Objective: Scale the part that opens with the row containing "For every named target in this 488×478" and closes with the row containing "Privacy policy (403, 712)", and give every line in it again, including the requests. Multiply each click coordinate in the answers by 2.35 and round to whole numbers, halves up, keep all other numbers unchanged, and leave out the pictures.

Records for the task:
+++

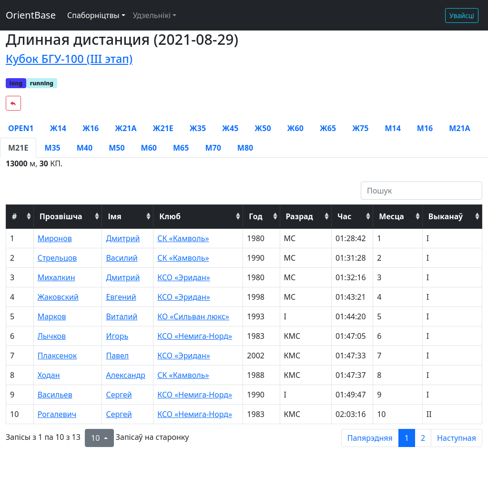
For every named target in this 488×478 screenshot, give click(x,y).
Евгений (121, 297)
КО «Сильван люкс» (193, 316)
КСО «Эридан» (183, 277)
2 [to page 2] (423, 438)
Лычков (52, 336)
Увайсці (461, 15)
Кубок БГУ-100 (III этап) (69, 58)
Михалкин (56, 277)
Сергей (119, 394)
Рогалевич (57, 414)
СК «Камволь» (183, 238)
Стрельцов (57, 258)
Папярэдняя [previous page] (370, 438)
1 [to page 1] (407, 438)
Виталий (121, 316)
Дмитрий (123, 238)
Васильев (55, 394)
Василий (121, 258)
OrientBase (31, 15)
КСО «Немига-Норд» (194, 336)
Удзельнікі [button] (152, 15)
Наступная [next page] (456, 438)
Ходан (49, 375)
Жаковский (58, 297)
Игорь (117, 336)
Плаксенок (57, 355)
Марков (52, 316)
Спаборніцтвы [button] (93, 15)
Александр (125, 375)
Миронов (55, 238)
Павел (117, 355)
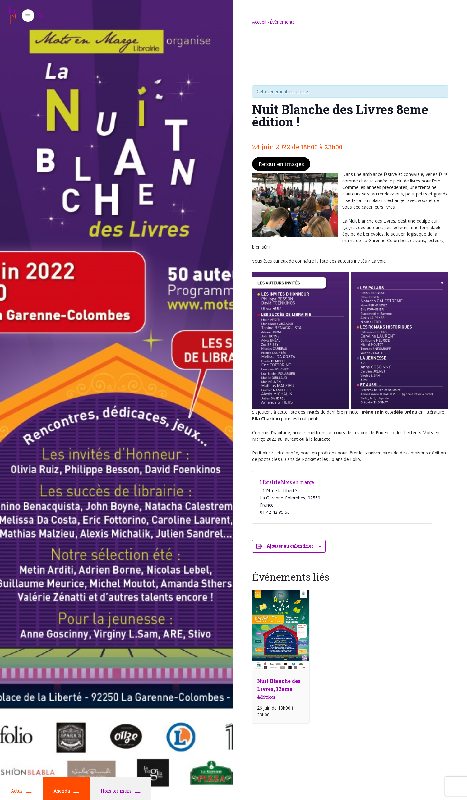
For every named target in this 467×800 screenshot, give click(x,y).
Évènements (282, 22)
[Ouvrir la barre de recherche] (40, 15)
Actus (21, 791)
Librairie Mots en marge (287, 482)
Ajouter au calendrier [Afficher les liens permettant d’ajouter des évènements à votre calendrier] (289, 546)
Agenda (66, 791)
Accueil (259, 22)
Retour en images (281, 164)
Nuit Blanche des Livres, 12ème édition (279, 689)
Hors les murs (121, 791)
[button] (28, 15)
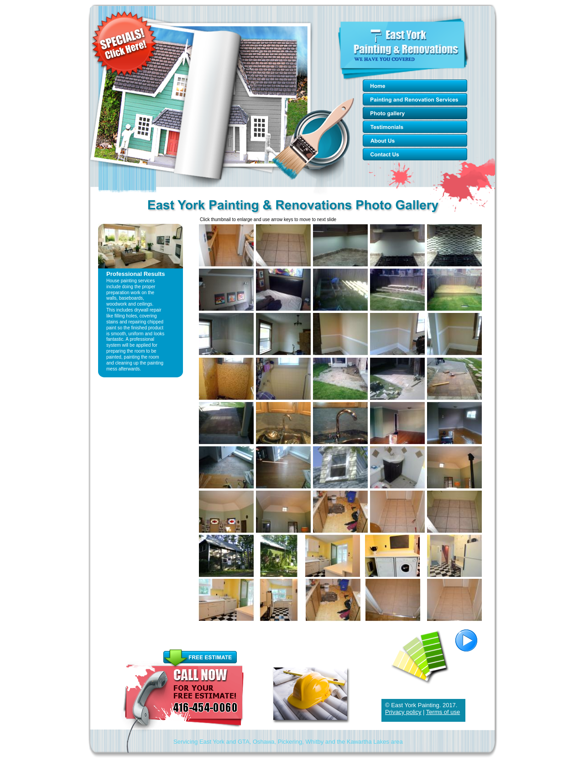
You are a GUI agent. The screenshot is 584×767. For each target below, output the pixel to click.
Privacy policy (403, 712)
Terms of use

+++

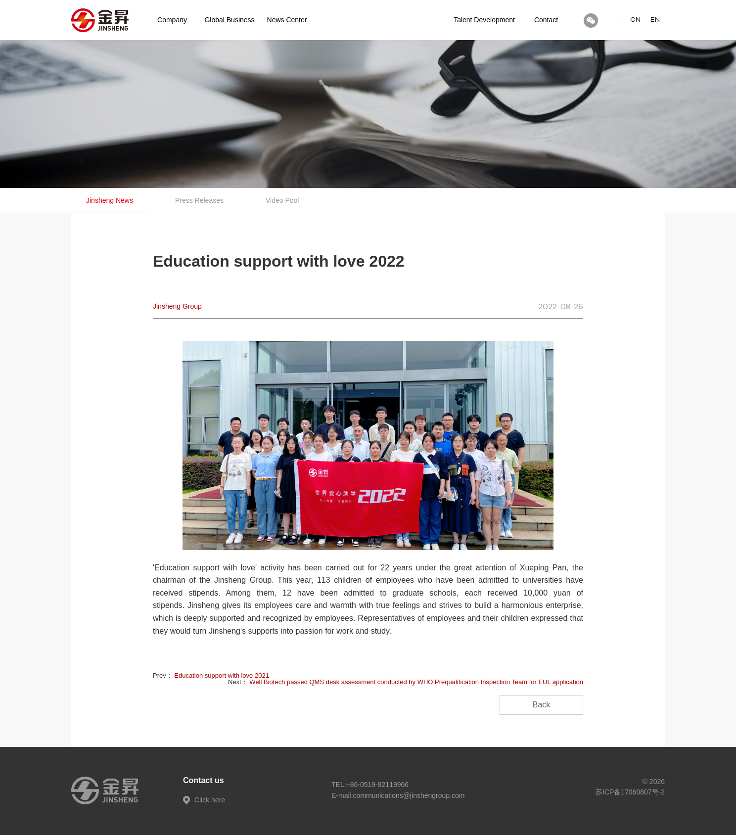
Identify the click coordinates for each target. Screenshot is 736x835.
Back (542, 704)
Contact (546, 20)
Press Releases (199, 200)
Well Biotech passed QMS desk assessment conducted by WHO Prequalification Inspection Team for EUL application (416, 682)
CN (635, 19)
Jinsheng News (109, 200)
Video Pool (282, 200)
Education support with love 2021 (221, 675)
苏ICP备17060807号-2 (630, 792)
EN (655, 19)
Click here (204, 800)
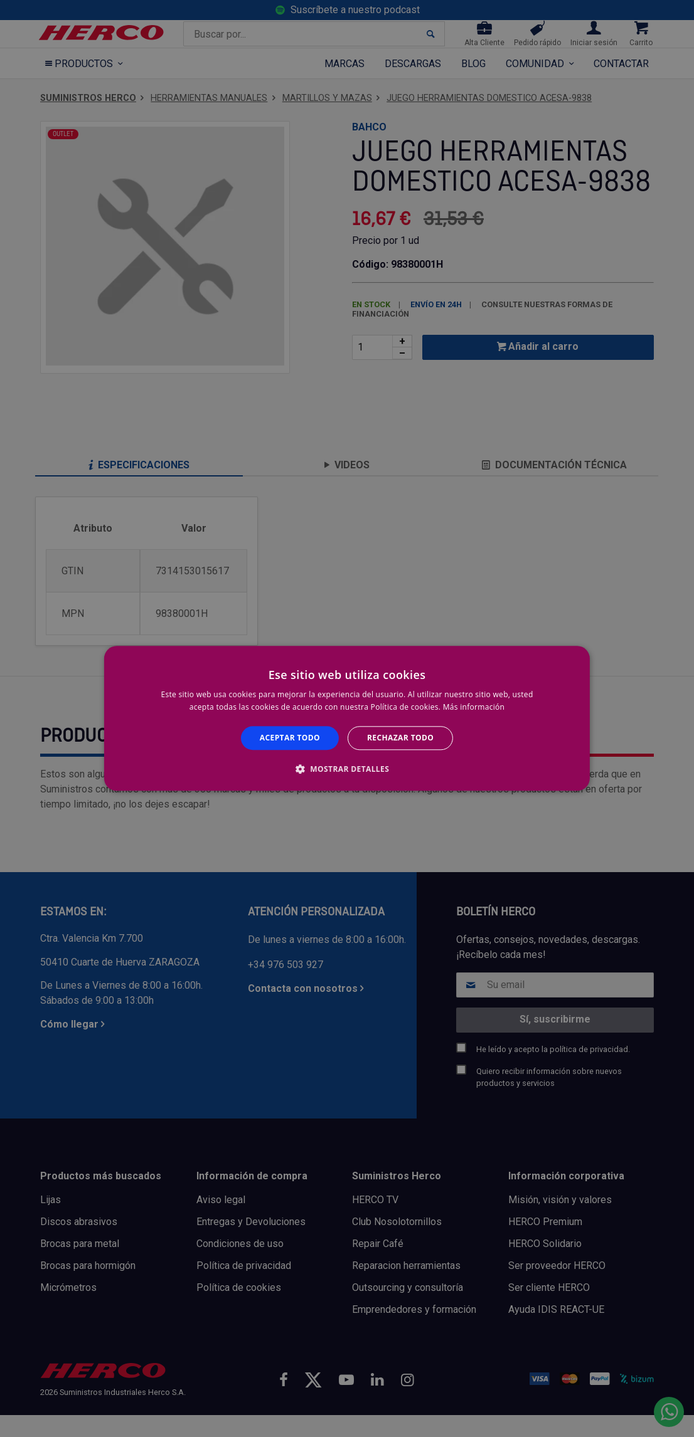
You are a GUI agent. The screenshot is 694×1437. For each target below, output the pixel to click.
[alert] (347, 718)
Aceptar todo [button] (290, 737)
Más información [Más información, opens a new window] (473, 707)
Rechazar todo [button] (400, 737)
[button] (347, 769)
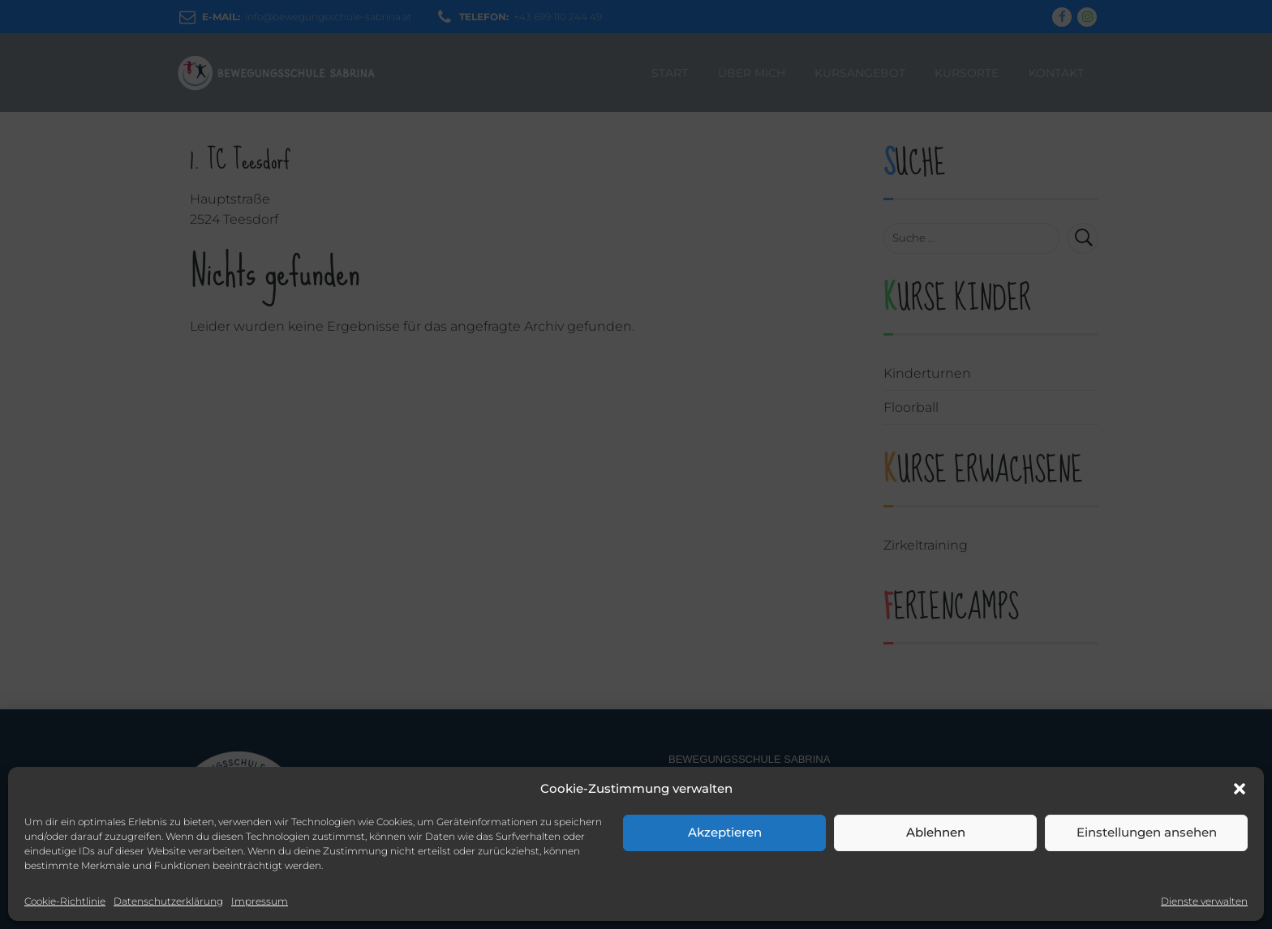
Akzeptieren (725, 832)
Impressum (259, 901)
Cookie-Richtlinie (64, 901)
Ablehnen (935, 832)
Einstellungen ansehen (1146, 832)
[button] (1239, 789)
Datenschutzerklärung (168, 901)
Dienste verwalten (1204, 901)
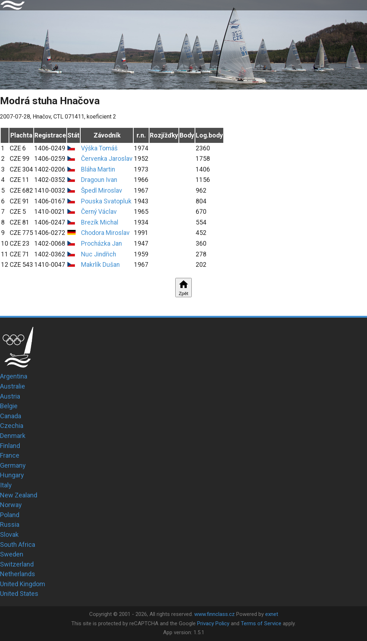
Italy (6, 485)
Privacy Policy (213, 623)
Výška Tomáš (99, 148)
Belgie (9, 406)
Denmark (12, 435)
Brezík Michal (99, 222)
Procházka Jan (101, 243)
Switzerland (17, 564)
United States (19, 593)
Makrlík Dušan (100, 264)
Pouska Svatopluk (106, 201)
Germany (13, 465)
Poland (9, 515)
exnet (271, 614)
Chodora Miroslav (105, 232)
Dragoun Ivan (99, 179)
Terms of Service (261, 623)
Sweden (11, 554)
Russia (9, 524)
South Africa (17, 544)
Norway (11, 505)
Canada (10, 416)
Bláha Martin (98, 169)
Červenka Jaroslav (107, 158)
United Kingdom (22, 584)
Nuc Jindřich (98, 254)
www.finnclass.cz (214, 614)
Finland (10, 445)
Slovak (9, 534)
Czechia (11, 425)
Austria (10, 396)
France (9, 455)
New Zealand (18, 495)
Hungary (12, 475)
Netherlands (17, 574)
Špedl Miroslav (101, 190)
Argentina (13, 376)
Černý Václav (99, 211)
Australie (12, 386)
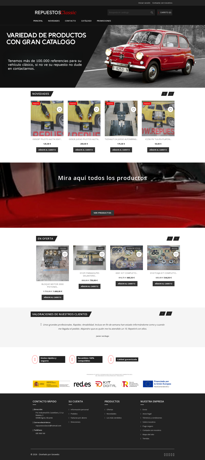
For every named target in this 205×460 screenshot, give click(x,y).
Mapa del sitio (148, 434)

+++

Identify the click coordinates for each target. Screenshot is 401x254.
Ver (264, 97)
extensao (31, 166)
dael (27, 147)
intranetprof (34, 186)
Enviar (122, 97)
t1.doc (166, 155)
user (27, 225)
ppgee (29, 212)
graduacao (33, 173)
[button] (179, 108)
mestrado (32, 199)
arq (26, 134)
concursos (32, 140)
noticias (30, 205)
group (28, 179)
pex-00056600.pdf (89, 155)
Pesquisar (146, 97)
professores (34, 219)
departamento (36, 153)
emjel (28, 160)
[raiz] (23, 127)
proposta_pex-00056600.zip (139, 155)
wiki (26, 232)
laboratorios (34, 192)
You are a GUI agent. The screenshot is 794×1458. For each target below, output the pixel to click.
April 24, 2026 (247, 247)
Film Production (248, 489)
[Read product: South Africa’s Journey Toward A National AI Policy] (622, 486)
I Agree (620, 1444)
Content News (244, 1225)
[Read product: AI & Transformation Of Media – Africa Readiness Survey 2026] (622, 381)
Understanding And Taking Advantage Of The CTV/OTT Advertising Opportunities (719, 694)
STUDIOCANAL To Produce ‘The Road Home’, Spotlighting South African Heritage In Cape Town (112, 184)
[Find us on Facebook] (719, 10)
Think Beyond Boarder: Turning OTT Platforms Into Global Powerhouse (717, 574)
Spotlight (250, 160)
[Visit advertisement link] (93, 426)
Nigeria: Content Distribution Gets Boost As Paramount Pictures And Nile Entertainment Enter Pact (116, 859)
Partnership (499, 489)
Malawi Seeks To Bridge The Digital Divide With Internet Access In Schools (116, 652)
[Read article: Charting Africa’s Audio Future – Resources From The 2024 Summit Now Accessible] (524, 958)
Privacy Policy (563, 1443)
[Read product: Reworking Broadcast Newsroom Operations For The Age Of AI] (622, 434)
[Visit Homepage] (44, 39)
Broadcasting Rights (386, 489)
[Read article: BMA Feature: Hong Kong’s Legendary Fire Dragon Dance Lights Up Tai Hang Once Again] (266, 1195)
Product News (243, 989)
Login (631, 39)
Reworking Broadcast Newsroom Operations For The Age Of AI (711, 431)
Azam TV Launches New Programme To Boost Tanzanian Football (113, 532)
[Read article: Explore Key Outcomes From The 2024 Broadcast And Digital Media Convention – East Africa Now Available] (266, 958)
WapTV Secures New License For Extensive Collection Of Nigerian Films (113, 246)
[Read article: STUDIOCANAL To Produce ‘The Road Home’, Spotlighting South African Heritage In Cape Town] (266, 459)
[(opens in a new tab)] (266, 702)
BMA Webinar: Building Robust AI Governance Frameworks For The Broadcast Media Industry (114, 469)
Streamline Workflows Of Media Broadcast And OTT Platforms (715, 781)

+++

Full answer:
For every named target in this 488×478 screenshot, give click(x,y).
Евгений (284, 698)
КО «Сильван люкс» (454, 743)
КСО «Эридан» (430, 651)
2 [to page 2] (994, 1029)
Лычков (122, 790)
Увайсці (1083, 35)
Кубок БГУ-100 (III этап) (162, 136)
Михалкин (132, 651)
Сергей (280, 926)
Рогалевич (134, 973)
СК «Камволь» (430, 559)
Стрельцов (134, 606)
Папярэдняя [previous page] (870, 1029)
1 [to page 1] (956, 1029)
Виталий (284, 743)
Дмитрий (289, 559)
Васильев (129, 926)
Василий (284, 606)
OrientBase (73, 35)
КСО «Немига-Норд» (456, 790)
Удзельнікі [button] (357, 35)
Наступная [next page] (1072, 1029)
Ходан (115, 881)
Жаковский (136, 698)
Игорь (275, 790)
Плаксенок (134, 834)
Марков (122, 743)
Спаборніцтвы [button] (219, 35)
Александр (294, 881)
Миронов (129, 559)
Павел (275, 834)
For every named target in this 467×800 screenshot, give click(x,y).
Évènements (663, 52)
[Ouvrir la barre de recherche] (94, 35)
Actus (49, 1859)
Librairie Mots en marge (674, 1133)
Ajouter au calendrier [Afficher les liens permettant d’ajouter des évènements à votre calendrier] (679, 1283)
Agenda (155, 1859)
Accueil (609, 52)
Retour en images (660, 385)
Nuit Blanche des Livres, 12ème édition (656, 1619)
Hors les murs (284, 1859)
[button] (66, 35)
You are a GUI agent. The screenshot is 584×767. For each target below, output the pixel to click.
Privacy policy (947, 1673)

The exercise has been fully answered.